2. The seal assembly of claim 1, wherein said flange comprises a peripheral collar facing towards said end chamber and generates a first annular gap between supports of the first seal ring and said peripheral collar.

3. The seal assembly of claim 2, wherein said peripheral collar has an edge situated in front of the end chamber, in order to generate a first overflow for the washing liquid poured inside said end chamber from the feed channel, allowing the washing liquid to stagnate into the end chamber.

4. The seal assembly of claim 1, wherein said flange comprises an obstruction disk extending radially inwardly, in order to generate a first chamber facing forward the tank and a second chamber facing forward said seal rings.

5. The seal assembly of claim 4, wherein said obstruction disk has a central hole wherein said shaft is housed, with clearance, so as to generate a second gap between said shaft and said second gap defining a second overflow, in order to prevent the working fluid to pass from the first chamber to the second chamber.

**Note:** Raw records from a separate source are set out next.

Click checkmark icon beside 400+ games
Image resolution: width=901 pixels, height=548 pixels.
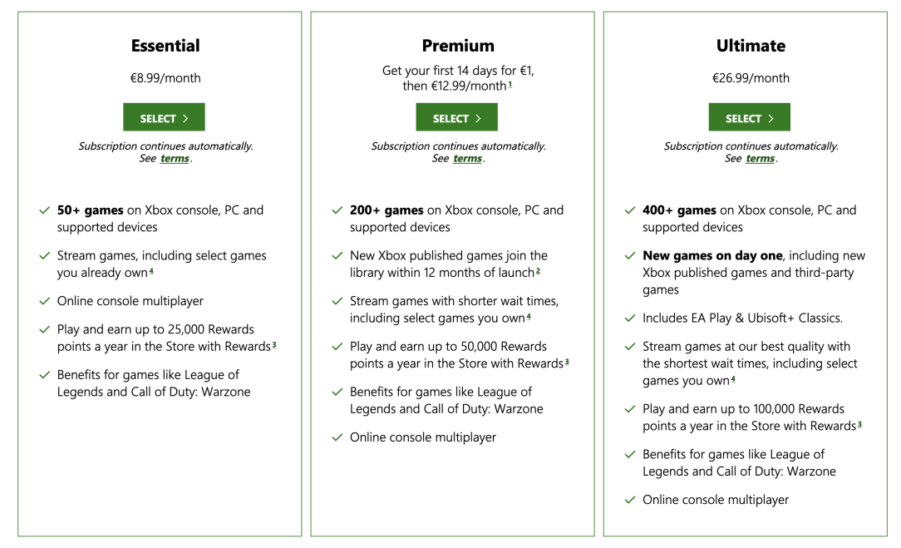pyautogui.click(x=629, y=210)
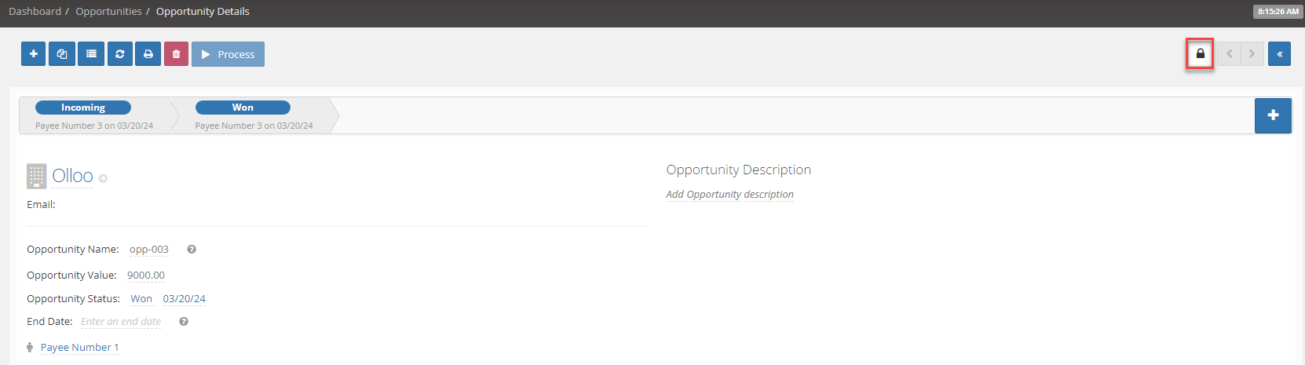Screen dimensions: 1305x365
Task: Click the End Date input field
Action: (x=121, y=322)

6. The seal assembly of claim 1, comprising: a tube tightened around the shaft and a first support collar fixed to said tube and supporting said first ring;a second support collar supporting said second ring and coupled to the empty body slidingly along a direction parallel to the axis of rotation of the shaft;a plurality of springs disposed inside housings obtained in said second support collar, said springs pushing the support collar in a translation towards the first ring in such manner to keep the interfaced frictional surfaces of the rings always in close contact;an annular gap between the pipe and the second support collar that extends axially from the pair of seal rings until a drain area for liquid leaks, so that the liquid leaks does not go into said housing of the springs and the liquid leaks flow externally

7. The seal assembly of claim 6, wherein said second support collar comprises: a circular collar comprising said housing for the springs; anda counter-flange fixed to the empty body and disposed in the housings of the spring to preload the springs.